▸ **GIVEN TASK**
Extract everything from the start of the data down to and including the line that contains "The width and height of the screenshot is (1600, 767).", reproducing each line verbatim.

[Data for locating words and elements]
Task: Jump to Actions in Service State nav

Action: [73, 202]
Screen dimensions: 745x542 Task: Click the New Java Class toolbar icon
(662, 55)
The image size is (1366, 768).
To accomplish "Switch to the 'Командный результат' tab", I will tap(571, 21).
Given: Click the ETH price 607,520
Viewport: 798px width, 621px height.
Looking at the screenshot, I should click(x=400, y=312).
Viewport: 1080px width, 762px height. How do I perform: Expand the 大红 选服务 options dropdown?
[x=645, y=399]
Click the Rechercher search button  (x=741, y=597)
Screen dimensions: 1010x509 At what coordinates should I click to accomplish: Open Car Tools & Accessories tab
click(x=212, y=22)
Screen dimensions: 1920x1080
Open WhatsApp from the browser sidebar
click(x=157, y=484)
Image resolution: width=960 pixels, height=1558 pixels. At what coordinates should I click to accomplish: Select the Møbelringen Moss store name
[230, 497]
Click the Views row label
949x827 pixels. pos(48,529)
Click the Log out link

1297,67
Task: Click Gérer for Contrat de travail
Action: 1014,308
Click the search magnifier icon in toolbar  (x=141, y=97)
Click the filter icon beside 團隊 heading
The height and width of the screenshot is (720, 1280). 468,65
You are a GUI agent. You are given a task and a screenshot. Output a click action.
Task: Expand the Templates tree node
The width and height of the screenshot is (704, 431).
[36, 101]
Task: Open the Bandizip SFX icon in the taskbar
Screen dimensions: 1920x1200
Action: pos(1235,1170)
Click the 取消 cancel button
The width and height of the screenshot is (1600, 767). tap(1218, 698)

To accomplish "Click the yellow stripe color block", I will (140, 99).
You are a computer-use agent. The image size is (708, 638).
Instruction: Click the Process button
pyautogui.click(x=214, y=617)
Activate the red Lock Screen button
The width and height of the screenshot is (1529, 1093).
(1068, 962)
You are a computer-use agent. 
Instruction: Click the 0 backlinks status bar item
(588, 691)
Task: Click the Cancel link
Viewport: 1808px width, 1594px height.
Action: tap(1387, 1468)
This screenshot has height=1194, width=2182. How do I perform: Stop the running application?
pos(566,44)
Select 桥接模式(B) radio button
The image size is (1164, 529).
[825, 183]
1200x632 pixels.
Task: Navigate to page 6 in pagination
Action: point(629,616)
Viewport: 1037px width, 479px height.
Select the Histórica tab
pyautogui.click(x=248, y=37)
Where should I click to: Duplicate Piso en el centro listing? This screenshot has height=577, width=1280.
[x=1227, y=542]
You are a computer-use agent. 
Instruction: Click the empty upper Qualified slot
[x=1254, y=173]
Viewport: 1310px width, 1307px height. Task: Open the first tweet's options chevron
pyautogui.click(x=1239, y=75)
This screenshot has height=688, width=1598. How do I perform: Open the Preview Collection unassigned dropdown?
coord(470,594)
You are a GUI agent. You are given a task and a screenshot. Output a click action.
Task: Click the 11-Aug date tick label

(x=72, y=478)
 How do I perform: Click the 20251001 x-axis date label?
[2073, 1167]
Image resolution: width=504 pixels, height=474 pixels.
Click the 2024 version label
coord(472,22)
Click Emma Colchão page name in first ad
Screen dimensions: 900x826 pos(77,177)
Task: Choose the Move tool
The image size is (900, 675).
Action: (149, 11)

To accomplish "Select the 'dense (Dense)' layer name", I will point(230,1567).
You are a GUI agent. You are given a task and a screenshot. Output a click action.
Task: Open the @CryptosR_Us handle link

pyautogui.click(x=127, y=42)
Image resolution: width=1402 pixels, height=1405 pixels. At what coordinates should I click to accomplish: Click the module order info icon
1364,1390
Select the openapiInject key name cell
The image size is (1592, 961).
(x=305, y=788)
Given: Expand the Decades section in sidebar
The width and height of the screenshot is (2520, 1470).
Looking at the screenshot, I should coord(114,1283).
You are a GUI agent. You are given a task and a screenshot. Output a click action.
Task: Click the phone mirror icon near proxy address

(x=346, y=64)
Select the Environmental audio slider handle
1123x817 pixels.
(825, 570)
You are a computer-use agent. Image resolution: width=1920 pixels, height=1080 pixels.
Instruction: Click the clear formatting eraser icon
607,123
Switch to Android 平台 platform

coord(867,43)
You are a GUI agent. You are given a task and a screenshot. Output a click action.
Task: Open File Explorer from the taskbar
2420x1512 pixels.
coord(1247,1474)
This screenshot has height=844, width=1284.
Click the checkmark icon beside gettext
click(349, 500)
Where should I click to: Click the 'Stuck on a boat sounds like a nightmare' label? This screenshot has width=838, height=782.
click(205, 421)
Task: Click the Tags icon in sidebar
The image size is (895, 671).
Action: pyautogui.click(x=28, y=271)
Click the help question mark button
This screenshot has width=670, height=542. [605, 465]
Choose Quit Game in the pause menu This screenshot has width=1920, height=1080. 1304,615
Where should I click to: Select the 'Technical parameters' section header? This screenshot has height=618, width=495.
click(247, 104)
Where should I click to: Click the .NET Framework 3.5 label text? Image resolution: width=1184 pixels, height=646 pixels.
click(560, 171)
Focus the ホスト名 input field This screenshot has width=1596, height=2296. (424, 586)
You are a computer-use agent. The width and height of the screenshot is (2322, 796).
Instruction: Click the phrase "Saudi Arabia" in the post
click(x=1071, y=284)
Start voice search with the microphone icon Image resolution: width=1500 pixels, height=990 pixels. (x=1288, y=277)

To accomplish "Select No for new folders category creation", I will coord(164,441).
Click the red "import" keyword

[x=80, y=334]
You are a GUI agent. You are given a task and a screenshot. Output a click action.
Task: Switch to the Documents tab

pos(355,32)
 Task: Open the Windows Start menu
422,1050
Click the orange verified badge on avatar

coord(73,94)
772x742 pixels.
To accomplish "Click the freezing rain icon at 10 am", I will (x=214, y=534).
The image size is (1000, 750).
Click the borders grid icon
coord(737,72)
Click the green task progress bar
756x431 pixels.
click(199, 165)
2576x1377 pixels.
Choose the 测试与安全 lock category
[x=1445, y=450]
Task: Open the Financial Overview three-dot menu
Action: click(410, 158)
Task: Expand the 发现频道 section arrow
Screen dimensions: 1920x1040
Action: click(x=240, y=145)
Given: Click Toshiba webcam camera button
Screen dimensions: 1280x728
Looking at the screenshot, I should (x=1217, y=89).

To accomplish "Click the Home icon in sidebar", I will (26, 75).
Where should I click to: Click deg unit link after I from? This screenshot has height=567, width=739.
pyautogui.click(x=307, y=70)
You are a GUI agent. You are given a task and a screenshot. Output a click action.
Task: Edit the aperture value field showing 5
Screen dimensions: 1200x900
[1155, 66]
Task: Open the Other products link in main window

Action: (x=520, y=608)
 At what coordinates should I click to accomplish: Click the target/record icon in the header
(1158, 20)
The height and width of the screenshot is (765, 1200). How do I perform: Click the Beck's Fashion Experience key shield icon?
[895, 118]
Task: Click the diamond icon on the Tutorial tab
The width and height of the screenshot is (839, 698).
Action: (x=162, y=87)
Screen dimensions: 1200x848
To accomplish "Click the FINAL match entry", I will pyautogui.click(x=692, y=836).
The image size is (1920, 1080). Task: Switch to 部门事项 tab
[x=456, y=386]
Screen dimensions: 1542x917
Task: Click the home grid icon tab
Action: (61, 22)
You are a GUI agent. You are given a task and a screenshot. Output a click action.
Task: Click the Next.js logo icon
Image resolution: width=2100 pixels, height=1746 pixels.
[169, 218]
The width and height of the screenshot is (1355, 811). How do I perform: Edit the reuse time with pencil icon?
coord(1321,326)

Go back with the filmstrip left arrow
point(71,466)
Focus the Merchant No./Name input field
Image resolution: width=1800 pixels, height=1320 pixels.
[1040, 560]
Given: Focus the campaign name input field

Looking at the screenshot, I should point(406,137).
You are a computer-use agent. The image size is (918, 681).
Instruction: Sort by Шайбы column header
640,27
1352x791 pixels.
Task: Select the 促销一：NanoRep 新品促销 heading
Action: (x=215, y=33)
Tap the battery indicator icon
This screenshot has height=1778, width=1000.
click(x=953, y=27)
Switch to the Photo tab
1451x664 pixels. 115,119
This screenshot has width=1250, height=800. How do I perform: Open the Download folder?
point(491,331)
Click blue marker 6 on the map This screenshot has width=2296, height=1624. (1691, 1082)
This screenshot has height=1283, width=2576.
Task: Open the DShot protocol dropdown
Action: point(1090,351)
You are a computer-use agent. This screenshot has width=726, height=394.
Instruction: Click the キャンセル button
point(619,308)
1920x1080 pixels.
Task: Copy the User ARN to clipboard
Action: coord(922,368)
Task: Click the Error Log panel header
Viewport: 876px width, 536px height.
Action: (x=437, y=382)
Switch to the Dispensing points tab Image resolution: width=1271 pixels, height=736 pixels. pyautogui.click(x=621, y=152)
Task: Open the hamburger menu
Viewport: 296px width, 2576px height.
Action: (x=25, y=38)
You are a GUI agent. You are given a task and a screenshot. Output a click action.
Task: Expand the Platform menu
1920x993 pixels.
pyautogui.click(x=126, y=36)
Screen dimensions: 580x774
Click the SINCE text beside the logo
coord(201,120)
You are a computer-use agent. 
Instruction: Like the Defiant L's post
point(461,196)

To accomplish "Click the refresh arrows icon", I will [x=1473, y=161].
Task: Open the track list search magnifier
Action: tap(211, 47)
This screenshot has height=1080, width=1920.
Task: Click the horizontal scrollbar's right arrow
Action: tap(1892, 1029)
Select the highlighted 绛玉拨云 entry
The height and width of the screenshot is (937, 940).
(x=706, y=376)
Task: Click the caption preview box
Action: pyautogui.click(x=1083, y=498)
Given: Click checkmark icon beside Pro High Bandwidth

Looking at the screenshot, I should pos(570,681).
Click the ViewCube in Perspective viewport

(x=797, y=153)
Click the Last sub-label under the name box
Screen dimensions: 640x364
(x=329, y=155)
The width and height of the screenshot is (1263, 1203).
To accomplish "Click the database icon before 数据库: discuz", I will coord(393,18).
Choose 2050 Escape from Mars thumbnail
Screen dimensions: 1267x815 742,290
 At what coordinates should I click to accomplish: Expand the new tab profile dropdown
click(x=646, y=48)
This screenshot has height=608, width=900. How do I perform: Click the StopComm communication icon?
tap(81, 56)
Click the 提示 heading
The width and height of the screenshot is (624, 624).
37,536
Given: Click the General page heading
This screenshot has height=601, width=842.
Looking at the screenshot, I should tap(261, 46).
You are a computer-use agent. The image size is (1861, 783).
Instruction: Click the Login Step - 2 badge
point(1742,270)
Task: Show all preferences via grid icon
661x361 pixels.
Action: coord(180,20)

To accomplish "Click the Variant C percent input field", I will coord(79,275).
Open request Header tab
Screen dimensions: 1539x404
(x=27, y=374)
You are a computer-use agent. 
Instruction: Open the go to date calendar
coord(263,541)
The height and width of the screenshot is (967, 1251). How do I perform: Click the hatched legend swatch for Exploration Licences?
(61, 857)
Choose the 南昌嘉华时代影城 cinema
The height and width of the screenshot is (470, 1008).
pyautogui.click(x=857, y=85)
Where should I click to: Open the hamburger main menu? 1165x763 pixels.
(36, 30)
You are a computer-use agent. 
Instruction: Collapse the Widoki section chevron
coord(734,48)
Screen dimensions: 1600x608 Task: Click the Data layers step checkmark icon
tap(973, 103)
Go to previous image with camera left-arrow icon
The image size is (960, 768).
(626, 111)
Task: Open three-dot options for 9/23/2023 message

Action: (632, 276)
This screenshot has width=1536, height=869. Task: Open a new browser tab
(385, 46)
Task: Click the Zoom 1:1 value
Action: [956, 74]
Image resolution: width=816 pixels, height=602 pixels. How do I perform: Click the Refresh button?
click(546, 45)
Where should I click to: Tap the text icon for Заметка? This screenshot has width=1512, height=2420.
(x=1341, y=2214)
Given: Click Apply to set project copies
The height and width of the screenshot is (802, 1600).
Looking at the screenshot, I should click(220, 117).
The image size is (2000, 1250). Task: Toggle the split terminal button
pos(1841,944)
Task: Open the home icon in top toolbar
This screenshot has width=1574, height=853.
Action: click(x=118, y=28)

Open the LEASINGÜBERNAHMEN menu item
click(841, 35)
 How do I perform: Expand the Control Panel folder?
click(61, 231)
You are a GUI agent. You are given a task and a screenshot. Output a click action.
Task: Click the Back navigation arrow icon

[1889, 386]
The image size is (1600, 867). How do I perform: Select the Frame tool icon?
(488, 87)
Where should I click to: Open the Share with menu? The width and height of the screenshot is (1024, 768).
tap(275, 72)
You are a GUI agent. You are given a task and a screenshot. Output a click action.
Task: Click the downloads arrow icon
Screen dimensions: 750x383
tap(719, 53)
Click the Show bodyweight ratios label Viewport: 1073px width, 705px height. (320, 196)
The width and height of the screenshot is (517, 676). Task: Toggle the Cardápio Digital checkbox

▸ **CORRECT RESULT**
Task: Jump to Actions in Service State nav

Action: [73, 202]
Screen dimensions: 745x542 Task: Click the New Java Class toolbar icon
(662, 55)
The image size is (1366, 768).
To accomplish "Switch to the 'Командный результат' tab", I will tap(571, 21).
Given: Click the ETH price 607,520
Viewport: 798px width, 621px height.
Looking at the screenshot, I should click(x=400, y=312).
Viewport: 1080px width, 762px height. How do I perform: Expand the 大红 选服务 options dropdown?
[x=645, y=399]
Click the Rechercher search button  (x=741, y=597)
Screen dimensions: 1010x509 At what coordinates should I click to accomplish: Open Car Tools & Accessories tab
click(x=212, y=22)
Screen dimensions: 1920x1080
Open WhatsApp from the browser sidebar
click(x=157, y=484)
Image resolution: width=960 pixels, height=1558 pixels. At what coordinates should I click to accomplish: Select the Møbelringen Moss store name
[230, 497]
Click the Views row label
949x827 pixels. pos(48,529)
Click the Log out link

1297,67
Task: Click Gérer for Contrat de travail
Action: 1014,308
Click the search magnifier icon in toolbar  (x=141, y=97)
Click the filter icon beside 團隊 heading
The height and width of the screenshot is (720, 1280). 468,65
You are a GUI agent. You are given a task and a screenshot. Output a click action.
Task: Expand the Templates tree node
The width and height of the screenshot is (704, 431).
[36, 101]
Task: Open the Bandizip SFX icon in the taskbar
Screen dimensions: 1920x1200
Action: pos(1235,1170)
Click the 取消 cancel button
The width and height of the screenshot is (1600, 767). tap(1218, 698)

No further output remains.